![]() |
Diskusi mingguan FORSILA BPC Jakarta Raya |
Negara Islam
“Apakah Nabi Muhammad Saw. mendirikan negara Islam?”, begitulah
pertanyaan yang muncul untuk mengawali tulisan ini.
Madinah yang dulu bernama Yatsrib merupakan kota yang terdiri dari
berbagai suku dan agama. Nabi kemudian berinisiatif untuk mendirikan negara
dengan meyatukan seluruh elemen masyarakat Madinah tanpa pandang bulu.
Akhirnya, disepakatilah Piagam Madinah sebagai landasan bernegara bangsa
Madinah yang isinya adalah larangan membunuh antarsuku atau antaragama,
larangan berperang, dan hak untuk melaksanakan ritual agama masing-masing
(Islam, Yahudi, Nasrani, Majusi, Atheis, dan penyembah berhala).
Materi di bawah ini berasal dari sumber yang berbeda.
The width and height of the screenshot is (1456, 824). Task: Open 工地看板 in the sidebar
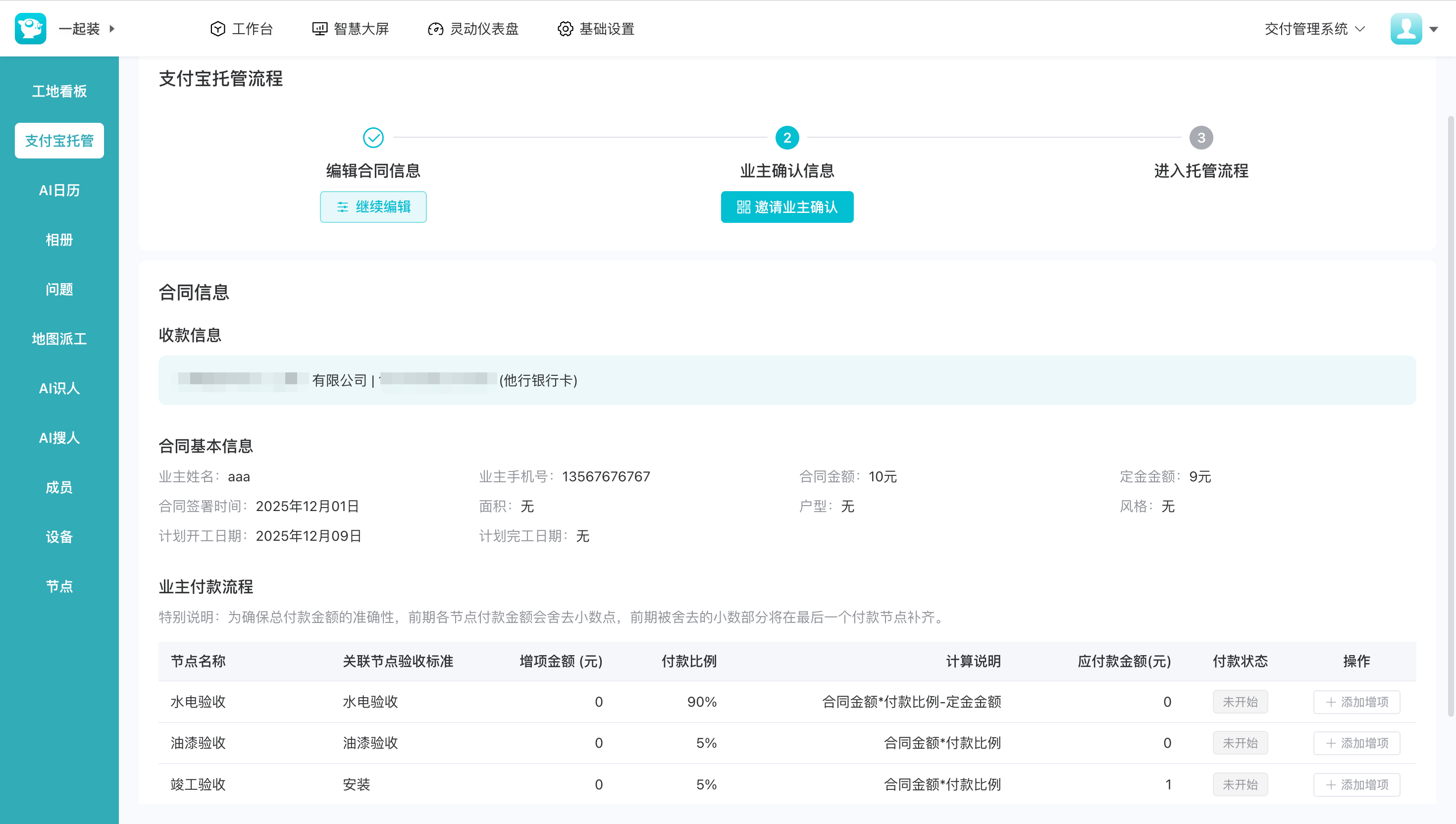click(59, 91)
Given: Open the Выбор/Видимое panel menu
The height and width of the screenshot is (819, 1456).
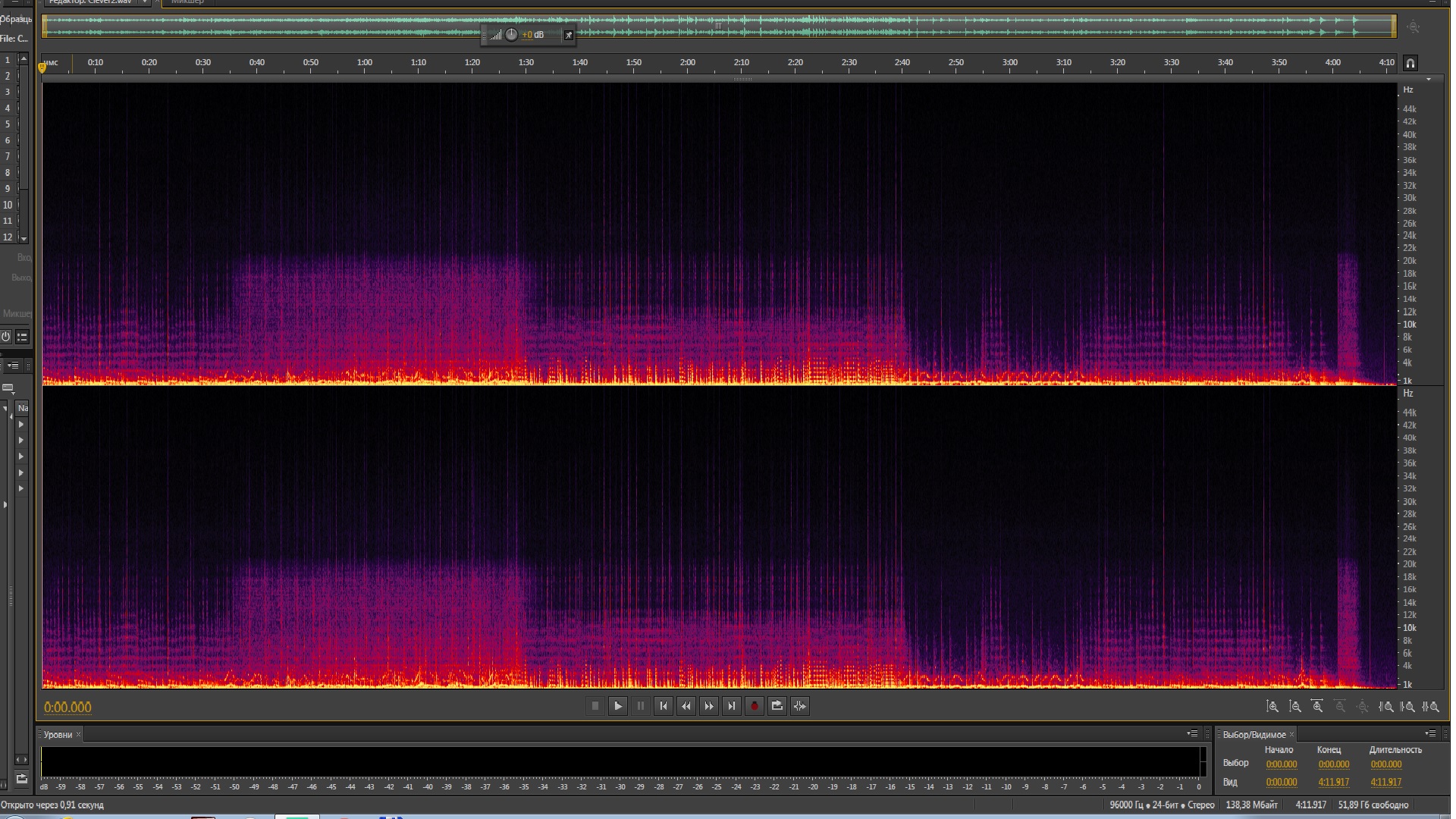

Dalam Piagam
Madinah, tidak ada al-Quran dan al-Hadits. Hal ini menunjukkan bahwa, Nabi
Muhammad Saw. tidaklah mendirikan negara Islam.
![]() |
Forsilawan Sofi Mubarok, S.S.I., M.H.I. |
Sejatinya konsep demikian ini sangat sesuai jika kita
kontekstualisasikan di Indonesia. Maka K.H. Abdul Wahid Hasyim ketika diminta
oleh Ir. Soekarno untuk merumuskan dasar negara, beliau menerima saran dari
ayahnya, Hadrotussyeikh K.H. Hasyim Asy’ari, yakni Piagam Madinah, dan jadilah
Piagam Jakarta sebagai dasar Negara Indonesia.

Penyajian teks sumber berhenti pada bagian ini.